A temporary lower VAT rate currently applies to some supplies of food and drink but not others. While this is good news it has caused some confusion. What VAT should you be charging your customers? Our VAT expert John Craig provides the answers.
Temporary VAT rate
The government introduced the temporary 5% VAT rate for the supply of food and drink that would normally be subject to the 20% standard rate. The lower rate was originally intended to apply between 15 July 2020 and 12 January 2021 but in September the Chancellor announced it will be extended to 31 March 2021. Generally speaking, the lower rate applies to the supply of hot and cold food and non-alcoholic drinks consumed on the seller’s premises or in the course of catering.
Apart from alcohol, supplies made in the course of catering which are usually standard-rated are subject to the temporary 5% rate. HMRC says “catering” includes any supply of prepared food and drink with a “significant element of service”. Broadly, this covers food and drink consumed in restaurants and cafés whether served hot or cold. The temporary rate also applies to the supply of food at events such as wedding receptions. Delivery of cooked ready to eat food or meals, with or without crockery or cutlery, also counts as being in the course of catering.
However, the meaning of “consumed on the premises” can be tricky. It doesn’t necessarily mean within four walls.

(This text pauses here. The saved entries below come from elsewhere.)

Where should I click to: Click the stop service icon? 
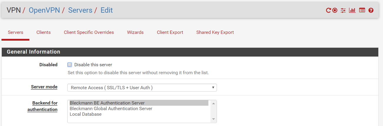(x=335, y=10)
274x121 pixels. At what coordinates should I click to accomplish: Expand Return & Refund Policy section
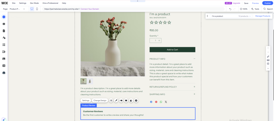194,87
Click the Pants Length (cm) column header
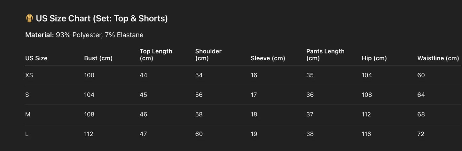Image resolution: width=462 pixels, height=151 pixels. pos(325,55)
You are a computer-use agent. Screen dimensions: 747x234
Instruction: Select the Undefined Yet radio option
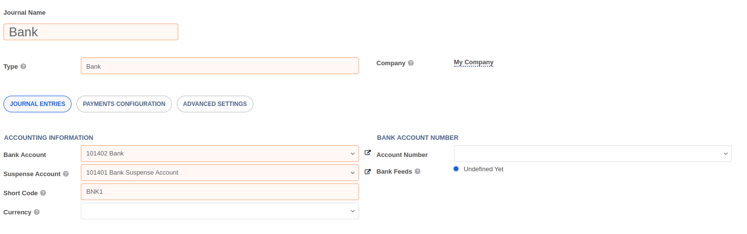pyautogui.click(x=456, y=169)
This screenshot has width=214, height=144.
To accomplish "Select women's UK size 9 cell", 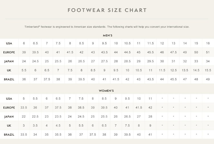I will 151,126.
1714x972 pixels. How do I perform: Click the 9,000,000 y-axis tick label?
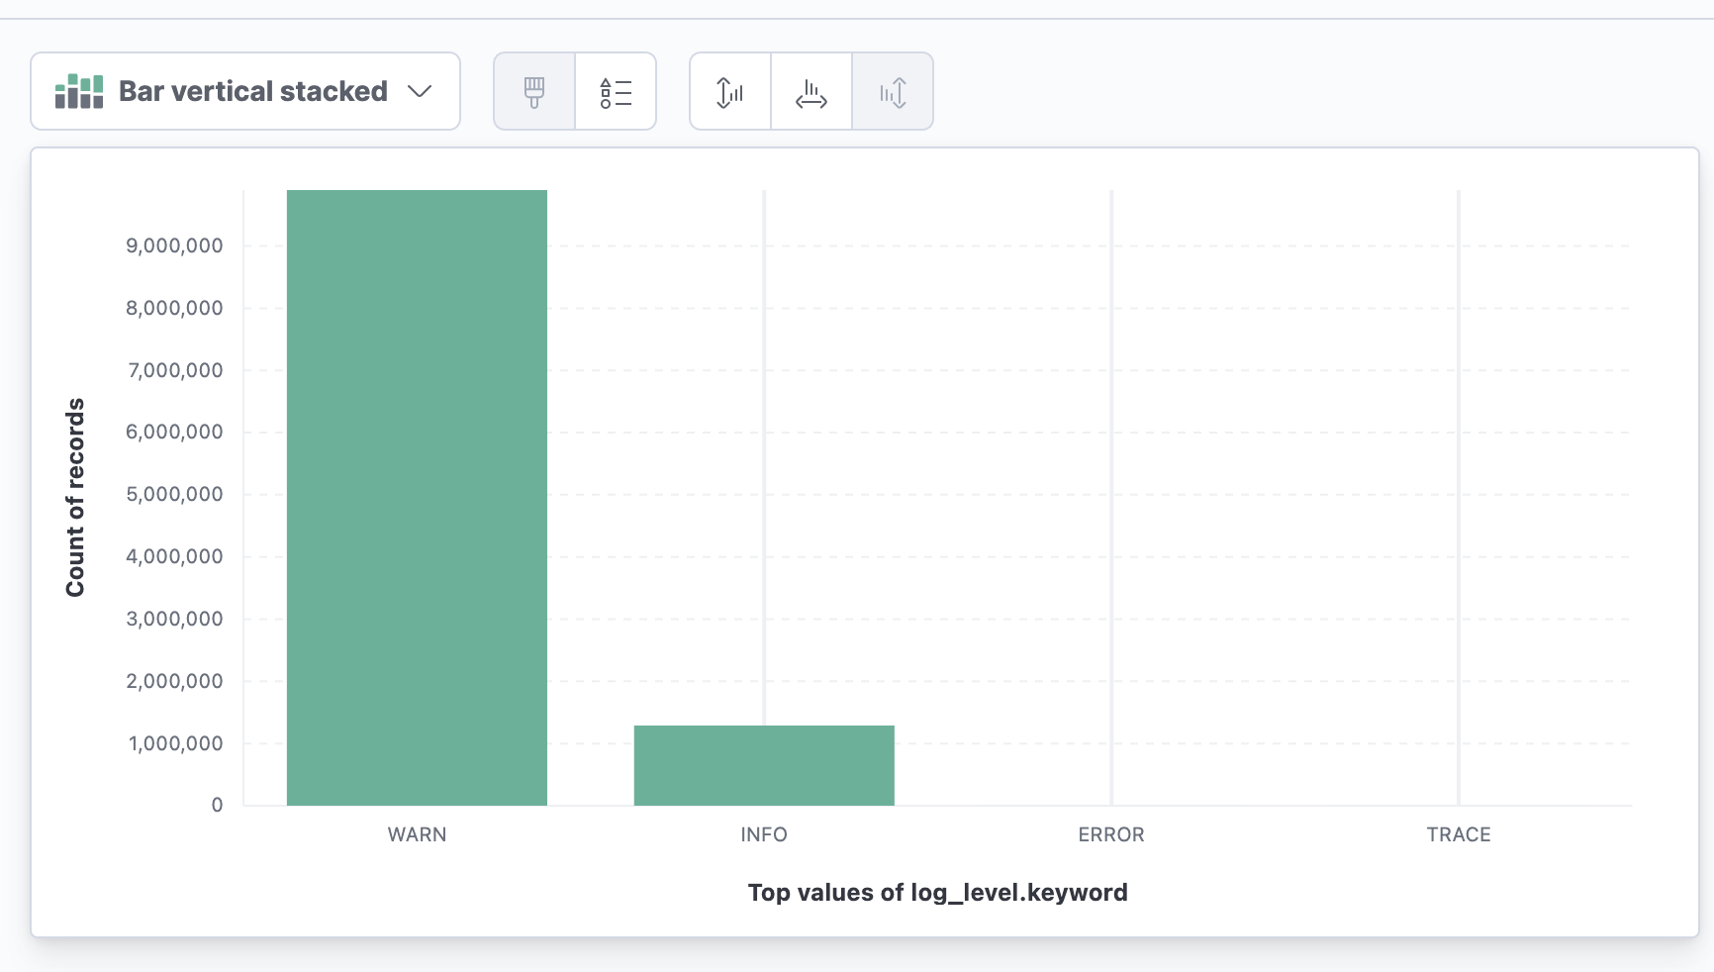point(174,245)
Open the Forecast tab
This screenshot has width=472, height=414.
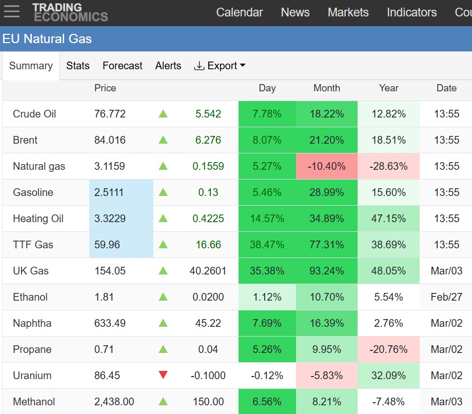[123, 66]
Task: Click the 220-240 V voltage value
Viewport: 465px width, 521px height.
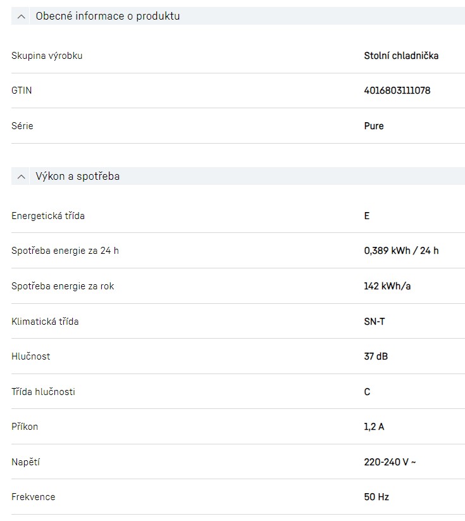Action: tap(390, 462)

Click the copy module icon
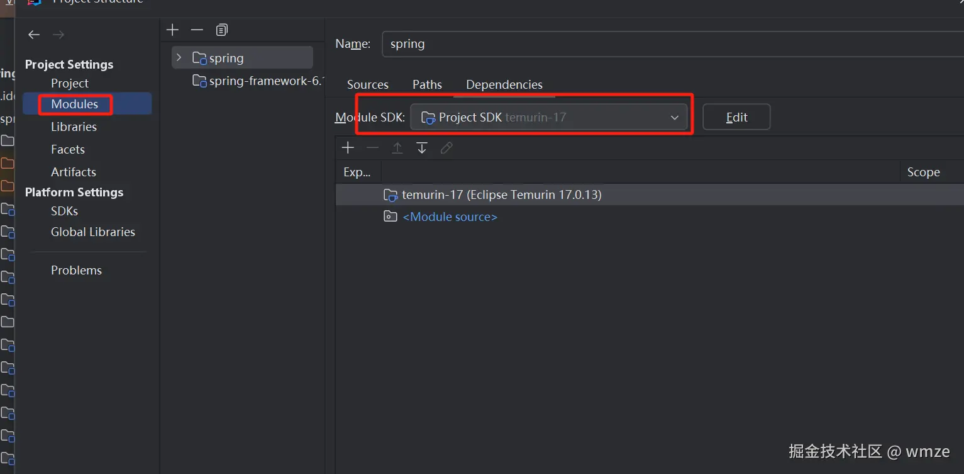pyautogui.click(x=221, y=30)
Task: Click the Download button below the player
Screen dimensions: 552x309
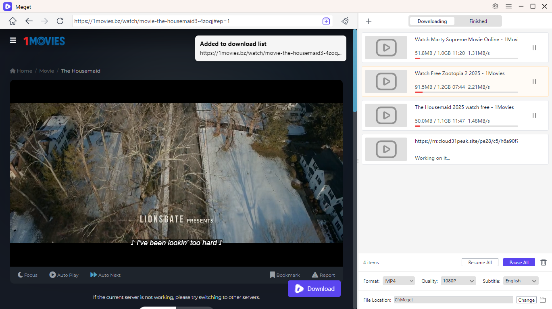Action: click(314, 288)
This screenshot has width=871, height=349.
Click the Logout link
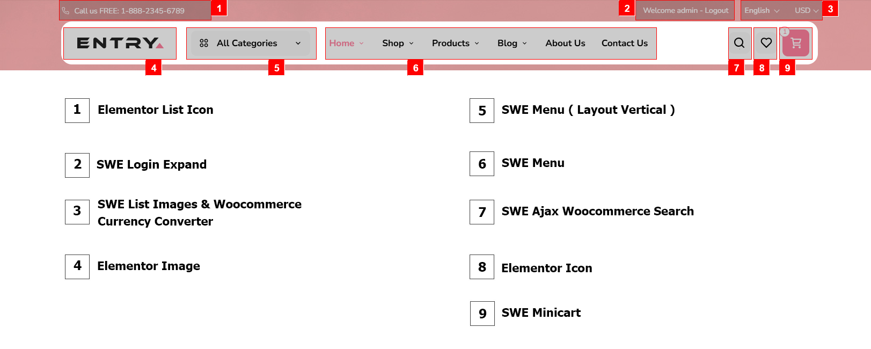point(716,11)

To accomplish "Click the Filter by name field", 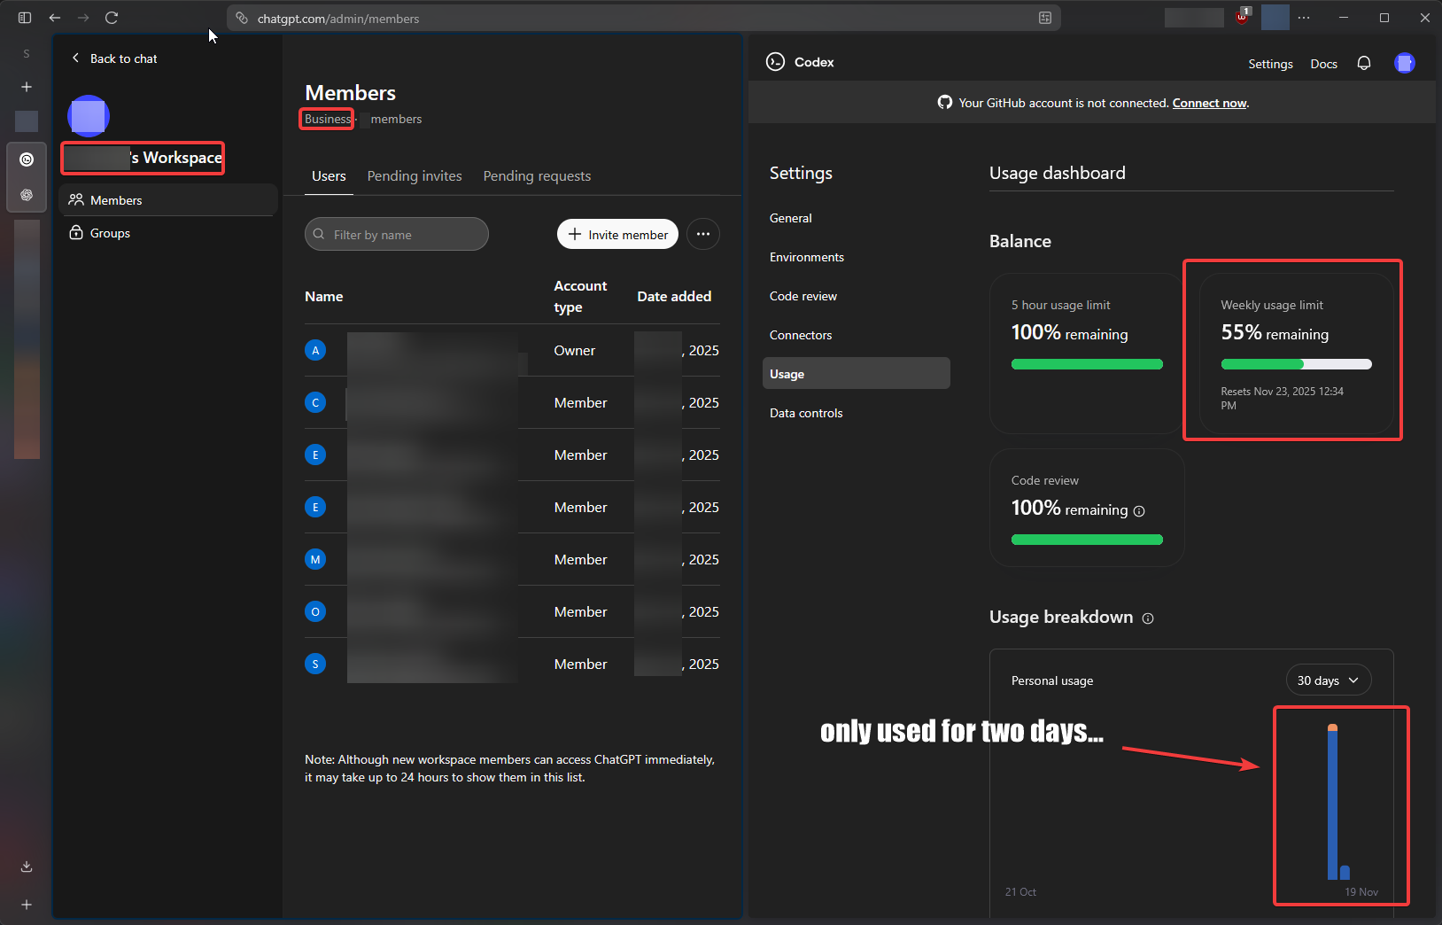I will (x=397, y=235).
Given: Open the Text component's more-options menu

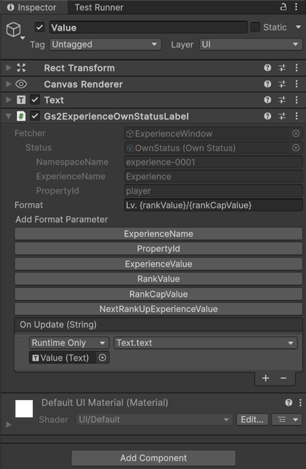Looking at the screenshot, I should point(296,100).
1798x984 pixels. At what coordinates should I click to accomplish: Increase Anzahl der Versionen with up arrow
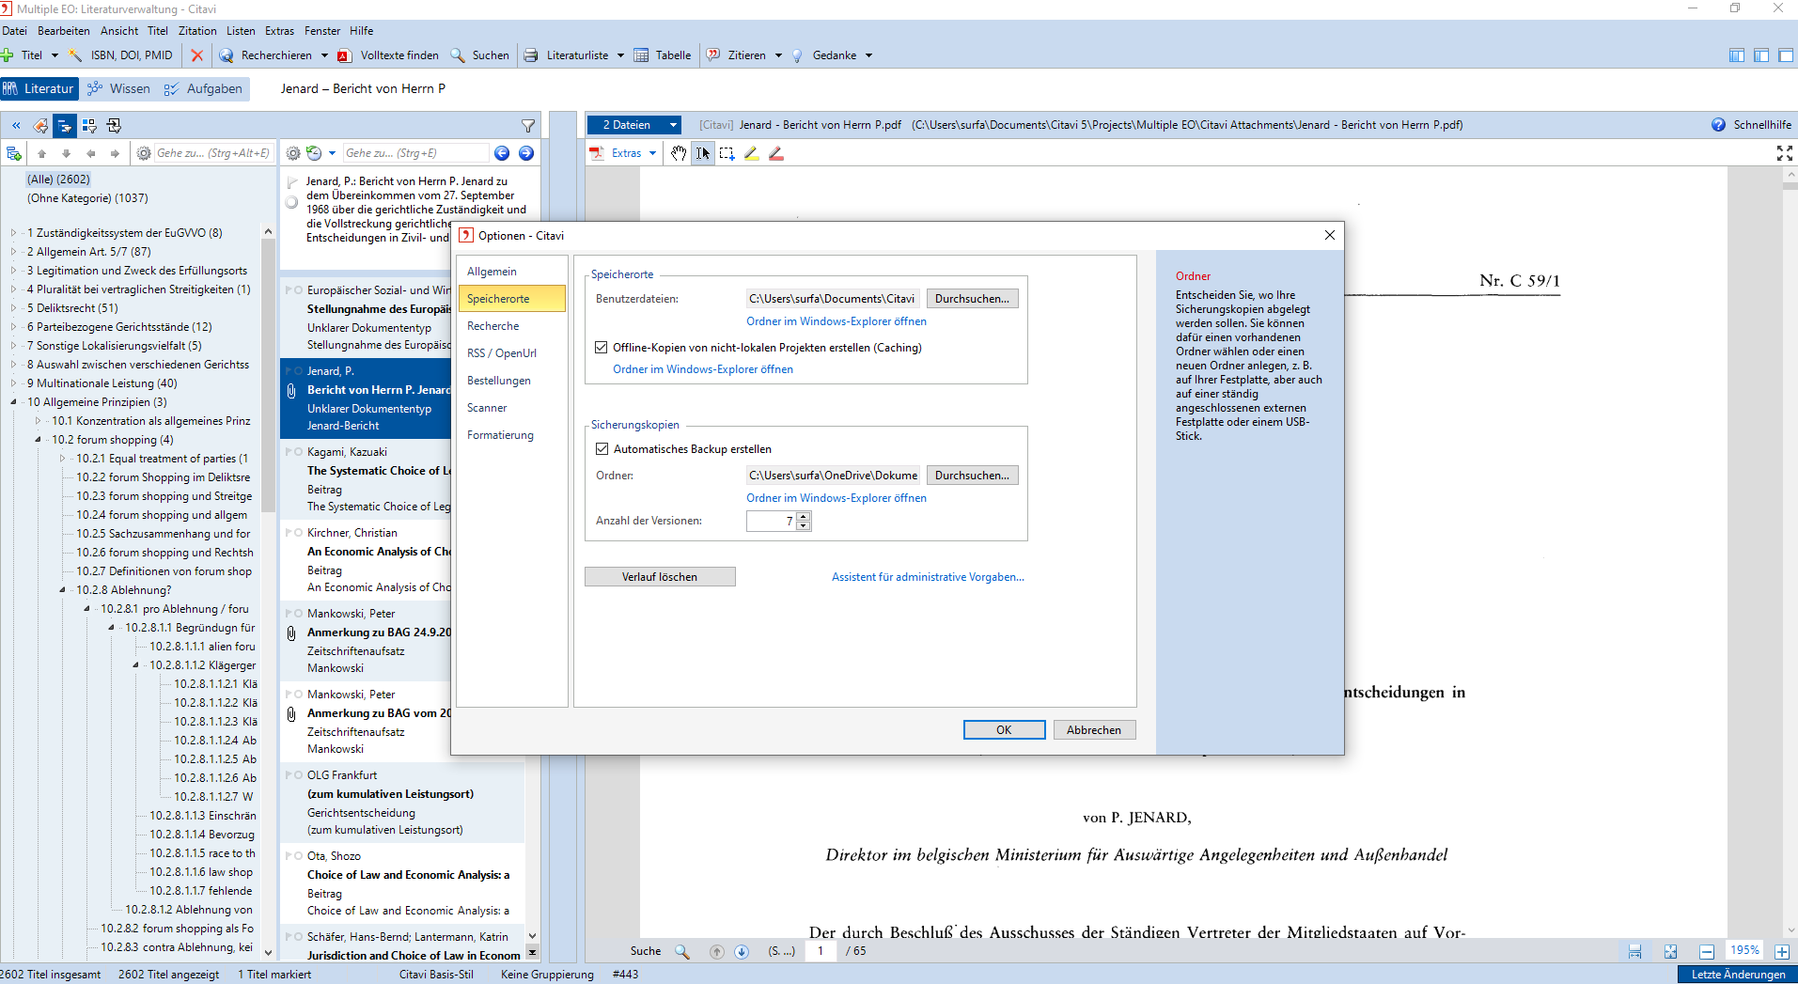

Seating areas outside can be included in your premises, and with social distancing measures that can be more common than usual.
The temporary 5% rate applies to hot takeaway food and hot non-alcoholic beverages sold for consumption off the premises.
You can zero rate cold takeaway food even if your main business is supplying food and drink in the course of catering, for example a restaurant which has expanded into takeaway. The zero rate also applies to takeaway food that requires significant further preparation by customers, such as thawing, cooking or reheating before consumption.
Some cold takeaway food and drink items, like crisps, bottled drinks and sweets, are standard-rated. If in doubt check HMRC’s food products list. If you deliver food or drink and add a delivery charge the charge is always standard-rated (20%) even if the food is zero rated.
Mixed supplies of food and drink can also be tricky. For example, HMRC considers a gin and tonic sold in pub or restaurant as a single alcoholic drink (a composite item) and so subject to 20% VAT. However, a tonic sold by itself is subject to 5% VAT. To save your customers VAT you might encourage them to order mixers as separate drinks. By comparison, a meal deal of, say, a sandwich and a beer offered as a single price is a mixed supply and so each element counts as a separate item for VAT purposes. VAT at 5% applies to the sandwich and 20% to beer.
Mixed supplies can be a problem if your tills or point of sale systems are set up to apportion the cost of mixed supplies. To get the VAT right you may need to reconfigure your till or, failing that, record orders manually and then input each item into your till separately.
Food and drink consumed on site is subject to the temporary 5% VAT rate, apart from alcoholic drinks which are still 20%. The lower rate also applies to takeaway hot food or drink unless it’s alcoholic and so subject to 20%. Alcoholic drinks with a mixer are subject to 20% VAT, but mixers sold separately are subject to 5% VAT.